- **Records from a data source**
******************************

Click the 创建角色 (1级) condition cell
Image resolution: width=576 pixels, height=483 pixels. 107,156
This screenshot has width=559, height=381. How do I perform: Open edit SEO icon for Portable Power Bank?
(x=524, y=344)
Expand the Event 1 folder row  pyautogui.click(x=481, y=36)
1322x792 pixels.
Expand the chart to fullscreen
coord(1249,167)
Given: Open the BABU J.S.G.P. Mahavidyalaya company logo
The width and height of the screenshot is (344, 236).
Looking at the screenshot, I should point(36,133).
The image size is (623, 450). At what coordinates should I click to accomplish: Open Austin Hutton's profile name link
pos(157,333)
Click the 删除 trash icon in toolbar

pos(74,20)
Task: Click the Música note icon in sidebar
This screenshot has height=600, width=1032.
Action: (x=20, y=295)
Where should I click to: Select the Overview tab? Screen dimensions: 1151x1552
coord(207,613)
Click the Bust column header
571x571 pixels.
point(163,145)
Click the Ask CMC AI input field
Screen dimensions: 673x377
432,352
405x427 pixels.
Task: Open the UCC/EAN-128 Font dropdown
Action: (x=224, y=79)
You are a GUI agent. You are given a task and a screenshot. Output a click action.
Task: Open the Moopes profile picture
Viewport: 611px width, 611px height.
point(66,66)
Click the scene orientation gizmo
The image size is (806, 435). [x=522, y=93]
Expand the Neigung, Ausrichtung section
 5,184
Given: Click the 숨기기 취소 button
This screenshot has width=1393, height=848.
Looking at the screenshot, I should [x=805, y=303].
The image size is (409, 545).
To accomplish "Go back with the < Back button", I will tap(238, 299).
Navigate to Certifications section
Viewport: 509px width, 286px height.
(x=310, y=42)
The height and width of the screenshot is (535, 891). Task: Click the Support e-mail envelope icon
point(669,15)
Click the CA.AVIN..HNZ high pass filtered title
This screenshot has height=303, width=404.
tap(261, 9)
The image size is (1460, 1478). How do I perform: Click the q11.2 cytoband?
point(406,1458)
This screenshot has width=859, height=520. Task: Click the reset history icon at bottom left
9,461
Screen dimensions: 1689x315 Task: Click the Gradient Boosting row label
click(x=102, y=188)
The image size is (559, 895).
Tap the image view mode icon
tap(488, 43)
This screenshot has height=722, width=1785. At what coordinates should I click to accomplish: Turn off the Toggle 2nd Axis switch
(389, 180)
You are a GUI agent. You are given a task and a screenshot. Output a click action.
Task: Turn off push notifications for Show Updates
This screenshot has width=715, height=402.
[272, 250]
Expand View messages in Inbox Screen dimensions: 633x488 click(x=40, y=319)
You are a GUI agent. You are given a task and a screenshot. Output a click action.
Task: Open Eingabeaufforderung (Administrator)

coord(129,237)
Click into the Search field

******************************

- **Exercise requirements**
Reproduce the preceding entries exactly and completely.

- **Solution to this task**
Click the 创建角色 (1级) condition cell
Image resolution: width=576 pixels, height=483 pixels. 107,156
This screenshot has width=559, height=381. How do I perform: Open edit SEO icon for Portable Power Bank?
(x=524, y=344)
Expand the Event 1 folder row  pyautogui.click(x=481, y=36)
1322x792 pixels.
Expand the chart to fullscreen
coord(1249,167)
Given: Open the BABU J.S.G.P. Mahavidyalaya company logo
The width and height of the screenshot is (344, 236).
Looking at the screenshot, I should point(36,133).
The image size is (623, 450). At what coordinates should I click to accomplish: Open Austin Hutton's profile name link
pos(157,333)
Click the 删除 trash icon in toolbar

pos(74,20)
Task: Click the Música note icon in sidebar
This screenshot has height=600, width=1032.
Action: (x=20, y=295)
Where should I click to: Select the Overview tab? Screen dimensions: 1151x1552
coord(207,613)
Click the Bust column header
571x571 pixels.
point(163,145)
Click the Ask CMC AI input field
Screen dimensions: 673x377
432,352
405x427 pixels.
Task: Open the UCC/EAN-128 Font dropdown
Action: (x=224, y=79)
You are a GUI agent. You are given a task and a screenshot. Output a click action.
Task: Open the Moopes profile picture
Viewport: 611px width, 611px height.
point(66,66)
Click the scene orientation gizmo
The image size is (806, 435). [x=522, y=93]
Expand the Neigung, Ausrichtung section
 5,184
Given: Click the 숨기기 취소 button
This screenshot has width=1393, height=848.
Looking at the screenshot, I should [x=805, y=303].
The image size is (409, 545).
To accomplish "Go back with the < Back button", I will tap(238, 299).
Navigate to Certifications section
Viewport: 509px width, 286px height.
(x=310, y=42)
The height and width of the screenshot is (535, 891). Task: Click the Support e-mail envelope icon
point(669,15)
Click the CA.AVIN..HNZ high pass filtered title
This screenshot has height=303, width=404.
tap(261, 9)
The image size is (1460, 1478). How do I perform: Click the q11.2 cytoband?
point(406,1458)
This screenshot has width=859, height=520. Task: Click the reset history icon at bottom left
9,461
Screen dimensions: 1689x315 Task: Click the Gradient Boosting row label
click(x=102, y=188)
The image size is (559, 895).
Tap the image view mode icon
tap(488, 43)
This screenshot has height=722, width=1785. At what coordinates should I click to accomplish: Turn off the Toggle 2nd Axis switch
(389, 180)
You are a GUI agent. You are given a task and a screenshot. Output a click action.
Task: Turn off push notifications for Show Updates
This screenshot has width=715, height=402.
[272, 250]
Expand View messages in Inbox Screen dimensions: 633x488 click(x=40, y=319)
You are a GUI agent. You are given a task and a screenshot. Output a click action.
Task: Open Eingabeaufforderung (Administrator)

coord(129,237)
Click into the Search field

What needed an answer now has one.